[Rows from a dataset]
>> begin
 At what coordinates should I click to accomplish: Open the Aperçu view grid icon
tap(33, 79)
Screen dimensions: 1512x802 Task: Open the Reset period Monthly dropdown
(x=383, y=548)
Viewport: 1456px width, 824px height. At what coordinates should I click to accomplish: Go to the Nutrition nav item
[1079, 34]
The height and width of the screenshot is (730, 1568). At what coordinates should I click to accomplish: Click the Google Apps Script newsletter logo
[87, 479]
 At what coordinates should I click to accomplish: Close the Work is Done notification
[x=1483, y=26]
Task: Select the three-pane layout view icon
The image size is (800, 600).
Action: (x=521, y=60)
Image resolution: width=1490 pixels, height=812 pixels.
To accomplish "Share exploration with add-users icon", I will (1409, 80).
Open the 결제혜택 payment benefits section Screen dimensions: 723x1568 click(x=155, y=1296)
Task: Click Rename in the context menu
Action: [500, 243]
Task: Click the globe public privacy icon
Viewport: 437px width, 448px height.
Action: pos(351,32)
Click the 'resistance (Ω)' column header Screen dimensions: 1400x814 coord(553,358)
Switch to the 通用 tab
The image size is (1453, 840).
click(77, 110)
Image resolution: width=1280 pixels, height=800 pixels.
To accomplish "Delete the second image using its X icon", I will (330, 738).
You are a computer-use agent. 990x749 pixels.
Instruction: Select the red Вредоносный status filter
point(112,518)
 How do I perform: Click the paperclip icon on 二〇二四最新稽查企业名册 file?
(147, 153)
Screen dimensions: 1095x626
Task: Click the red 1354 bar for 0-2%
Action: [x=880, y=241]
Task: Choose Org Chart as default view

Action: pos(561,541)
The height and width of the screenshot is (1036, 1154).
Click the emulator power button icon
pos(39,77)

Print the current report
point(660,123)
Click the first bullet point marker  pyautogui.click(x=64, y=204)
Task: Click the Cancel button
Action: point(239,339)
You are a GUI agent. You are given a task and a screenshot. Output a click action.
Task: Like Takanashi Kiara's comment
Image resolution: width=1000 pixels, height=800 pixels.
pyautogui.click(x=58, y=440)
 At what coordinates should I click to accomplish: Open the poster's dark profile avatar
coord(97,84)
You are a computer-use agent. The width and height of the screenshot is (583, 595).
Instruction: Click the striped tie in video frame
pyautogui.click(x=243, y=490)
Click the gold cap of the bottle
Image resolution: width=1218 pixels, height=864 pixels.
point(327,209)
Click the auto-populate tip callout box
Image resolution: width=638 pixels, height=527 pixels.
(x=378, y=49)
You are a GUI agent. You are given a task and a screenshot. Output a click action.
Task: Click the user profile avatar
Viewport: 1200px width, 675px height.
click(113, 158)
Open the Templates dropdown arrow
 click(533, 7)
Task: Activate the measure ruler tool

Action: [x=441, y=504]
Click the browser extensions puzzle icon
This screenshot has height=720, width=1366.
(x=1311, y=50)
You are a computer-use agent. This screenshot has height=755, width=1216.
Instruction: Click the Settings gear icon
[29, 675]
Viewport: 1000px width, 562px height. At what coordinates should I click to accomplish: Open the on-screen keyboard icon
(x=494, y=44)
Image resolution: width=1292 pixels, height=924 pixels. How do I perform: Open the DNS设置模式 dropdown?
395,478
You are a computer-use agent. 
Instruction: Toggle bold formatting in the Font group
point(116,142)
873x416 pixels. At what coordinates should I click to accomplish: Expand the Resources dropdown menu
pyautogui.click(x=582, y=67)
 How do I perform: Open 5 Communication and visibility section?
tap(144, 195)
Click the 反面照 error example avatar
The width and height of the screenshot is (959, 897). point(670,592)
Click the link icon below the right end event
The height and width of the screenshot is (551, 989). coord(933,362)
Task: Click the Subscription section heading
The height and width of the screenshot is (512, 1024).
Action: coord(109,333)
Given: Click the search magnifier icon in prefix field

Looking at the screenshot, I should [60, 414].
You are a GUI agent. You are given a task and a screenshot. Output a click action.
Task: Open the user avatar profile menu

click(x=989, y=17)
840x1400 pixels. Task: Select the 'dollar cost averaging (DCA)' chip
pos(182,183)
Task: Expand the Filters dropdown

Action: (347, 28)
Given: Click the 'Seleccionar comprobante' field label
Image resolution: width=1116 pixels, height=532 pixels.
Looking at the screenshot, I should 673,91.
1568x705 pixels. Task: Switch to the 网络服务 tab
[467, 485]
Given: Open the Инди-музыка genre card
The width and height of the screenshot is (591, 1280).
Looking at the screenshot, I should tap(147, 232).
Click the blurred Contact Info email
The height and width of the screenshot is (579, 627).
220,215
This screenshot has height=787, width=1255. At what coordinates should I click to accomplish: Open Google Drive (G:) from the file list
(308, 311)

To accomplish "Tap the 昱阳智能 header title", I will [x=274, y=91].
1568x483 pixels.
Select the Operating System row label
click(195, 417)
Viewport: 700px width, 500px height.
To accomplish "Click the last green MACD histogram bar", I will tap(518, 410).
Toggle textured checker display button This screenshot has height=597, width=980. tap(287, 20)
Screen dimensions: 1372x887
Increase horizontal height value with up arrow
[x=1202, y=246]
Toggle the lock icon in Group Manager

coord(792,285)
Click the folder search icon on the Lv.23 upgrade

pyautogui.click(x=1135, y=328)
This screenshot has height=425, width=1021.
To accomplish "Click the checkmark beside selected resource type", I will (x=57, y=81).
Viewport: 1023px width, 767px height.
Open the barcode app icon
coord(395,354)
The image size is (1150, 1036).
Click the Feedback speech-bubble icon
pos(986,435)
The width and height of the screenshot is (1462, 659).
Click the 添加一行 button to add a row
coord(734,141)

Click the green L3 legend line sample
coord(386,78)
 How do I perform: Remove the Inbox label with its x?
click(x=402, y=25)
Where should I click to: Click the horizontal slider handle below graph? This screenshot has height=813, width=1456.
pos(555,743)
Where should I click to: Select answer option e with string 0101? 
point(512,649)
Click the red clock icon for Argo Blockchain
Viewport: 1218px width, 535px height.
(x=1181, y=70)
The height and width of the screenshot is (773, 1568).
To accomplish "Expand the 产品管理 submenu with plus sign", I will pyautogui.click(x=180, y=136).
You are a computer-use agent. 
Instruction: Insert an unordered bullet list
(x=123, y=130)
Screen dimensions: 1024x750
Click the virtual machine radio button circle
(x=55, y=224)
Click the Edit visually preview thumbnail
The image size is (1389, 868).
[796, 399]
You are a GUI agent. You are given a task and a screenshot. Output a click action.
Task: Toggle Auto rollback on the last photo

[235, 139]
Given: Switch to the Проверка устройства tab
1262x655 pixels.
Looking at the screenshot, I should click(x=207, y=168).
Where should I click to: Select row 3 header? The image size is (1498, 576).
>> end
Task instructions:
Retype every one of the records above word for word, changing nothing.

Expected output:
 At what coordinates should I click to accomplish: Open the Aperçu view grid icon
tap(33, 79)
Screen dimensions: 1512x802 Task: Open the Reset period Monthly dropdown
(x=383, y=548)
Viewport: 1456px width, 824px height. At what coordinates should I click to accomplish: Go to the Nutrition nav item
[1079, 34]
The height and width of the screenshot is (730, 1568). At what coordinates should I click to accomplish: Click the Google Apps Script newsletter logo
[87, 479]
 At what coordinates should I click to accomplish: Close the Work is Done notification
[x=1483, y=26]
Task: Select the three-pane layout view icon
The image size is (800, 600).
Action: (x=521, y=60)
Image resolution: width=1490 pixels, height=812 pixels.
To accomplish "Share exploration with add-users icon", I will (1409, 80).
Open the 결제혜택 payment benefits section Screen dimensions: 723x1568 click(x=155, y=1296)
Task: Click Rename in the context menu
Action: [500, 243]
Task: Click the globe public privacy icon
Viewport: 437px width, 448px height.
Action: pos(351,32)
Click the 'resistance (Ω)' column header Screen dimensions: 1400x814 coord(553,358)
Switch to the 通用 tab
The image size is (1453, 840).
click(77, 110)
Image resolution: width=1280 pixels, height=800 pixels.
To accomplish "Delete the second image using its X icon", I will (330, 738).
You are a computer-use agent. 990x749 pixels.
Instruction: Select the red Вредоносный status filter
point(112,518)
 How do I perform: Click the paperclip icon on 二〇二四最新稽查企业名册 file?
(147, 153)
Screen dimensions: 1095x626
Task: Click the red 1354 bar for 0-2%
Action: [x=880, y=241]
Task: Choose Org Chart as default view

Action: pos(561,541)
The height and width of the screenshot is (1036, 1154).
Click the emulator power button icon
pos(39,77)

Print the current report
point(660,123)
Click the first bullet point marker  pyautogui.click(x=64, y=204)
Task: Click the Cancel button
Action: point(239,339)
You are a GUI agent. You are given a task and a screenshot. Output a click action.
Task: Like Takanashi Kiara's comment
Image resolution: width=1000 pixels, height=800 pixels.
pyautogui.click(x=58, y=440)
 At what coordinates should I click to accomplish: Open the poster's dark profile avatar
coord(97,84)
You are a computer-use agent. The width and height of the screenshot is (583, 595).
Instruction: Click the striped tie in video frame
pyautogui.click(x=243, y=490)
Click the gold cap of the bottle
Image resolution: width=1218 pixels, height=864 pixels.
point(327,209)
Click the auto-populate tip callout box
Image resolution: width=638 pixels, height=527 pixels.
(x=378, y=49)
You are a GUI agent. You are given a task and a screenshot. Output a click action.
Task: Click the user profile avatar
Viewport: 1200px width, 675px height.
click(113, 158)
Open the Templates dropdown arrow
 click(533, 7)
Task: Activate the measure ruler tool

Action: [x=441, y=504]
Click the browser extensions puzzle icon
This screenshot has height=720, width=1366.
(x=1311, y=50)
You are a computer-use agent. This screenshot has height=755, width=1216.
Instruction: Click the Settings gear icon
[29, 675]
Viewport: 1000px width, 562px height. At what coordinates should I click to accomplish: Open the on-screen keyboard icon
(x=494, y=44)
Image resolution: width=1292 pixels, height=924 pixels. How do I perform: Open the DNS设置模式 dropdown?
395,478
You are a computer-use agent. 
Instruction: Toggle bold formatting in the Font group
point(116,142)
873x416 pixels. At what coordinates should I click to accomplish: Expand the Resources dropdown menu
pyautogui.click(x=582, y=67)
 How do I perform: Open 5 Communication and visibility section?
tap(144, 195)
Click the 反面照 error example avatar
The width and height of the screenshot is (959, 897). point(670,592)
Click the link icon below the right end event
The height and width of the screenshot is (551, 989). coord(933,362)
Task: Click the Subscription section heading
The height and width of the screenshot is (512, 1024).
Action: coord(109,333)
Given: Click the search magnifier icon in prefix field

Looking at the screenshot, I should [60, 414].
You are a GUI agent. You are given a task and a screenshot. Output a click action.
Task: Open the user avatar profile menu

click(x=989, y=17)
840x1400 pixels. Task: Select the 'dollar cost averaging (DCA)' chip
pos(182,183)
Task: Expand the Filters dropdown

Action: (347, 28)
Given: Click the 'Seleccionar comprobante' field label
Image resolution: width=1116 pixels, height=532 pixels.
Looking at the screenshot, I should 673,91.
1568x705 pixels. Task: Switch to the 网络服务 tab
[467, 485]
Given: Open the Инди-музыка genre card
The width and height of the screenshot is (591, 1280).
Looking at the screenshot, I should tap(147, 232).
Click the blurred Contact Info email
The height and width of the screenshot is (579, 627).
220,215
This screenshot has height=787, width=1255. At what coordinates should I click to accomplish: Open Google Drive (G:) from the file list
(308, 311)

To accomplish "Tap the 昱阳智能 header title", I will [x=274, y=91].
1568x483 pixels.
Select the Operating System row label
click(195, 417)
Viewport: 700px width, 500px height.
To accomplish "Click the last green MACD histogram bar", I will tap(518, 410).
Toggle textured checker display button This screenshot has height=597, width=980. tap(287, 20)
Screen dimensions: 1372x887
Increase horizontal height value with up arrow
[x=1202, y=246]
Toggle the lock icon in Group Manager

coord(792,285)
Click the folder search icon on the Lv.23 upgrade

pyautogui.click(x=1135, y=328)
This screenshot has height=425, width=1021.
To accomplish "Click the checkmark beside selected resource type", I will (x=57, y=81).
Viewport: 1023px width, 767px height.
Open the barcode app icon
coord(395,354)
The image size is (1150, 1036).
Click the Feedback speech-bubble icon
pos(986,435)
The width and height of the screenshot is (1462, 659).
Click the 添加一行 button to add a row
coord(734,141)

Click the green L3 legend line sample
coord(386,78)
 How do I perform: Remove the Inbox label with its x?
click(x=402, y=25)
Where should I click to: Click the horizontal slider handle below graph? This screenshot has height=813, width=1456.
pos(555,743)
Where should I click to: Select answer option e with string 0101? 
point(512,649)
Click the red clock icon for Argo Blockchain
Viewport: 1218px width, 535px height.
(x=1181, y=70)
The height and width of the screenshot is (773, 1568).
To accomplish "Expand the 产品管理 submenu with plus sign", I will pyautogui.click(x=180, y=136).
You are a computer-use agent. 
Instruction: Insert an unordered bullet list
(x=123, y=130)
Screen dimensions: 1024x750
Click the virtual machine radio button circle
(x=55, y=224)
Click the Edit visually preview thumbnail
The image size is (1389, 868).
[796, 399]
You are a GUI agent. You are given a task and a screenshot. Output a click action.
Task: Toggle Auto rollback on the last photo

[235, 139]
Given: Switch to the Проверка устройства tab
1262x655 pixels.
Looking at the screenshot, I should click(x=207, y=168).
Where should I click to: Select row 3 header? The image size is (1498, 576).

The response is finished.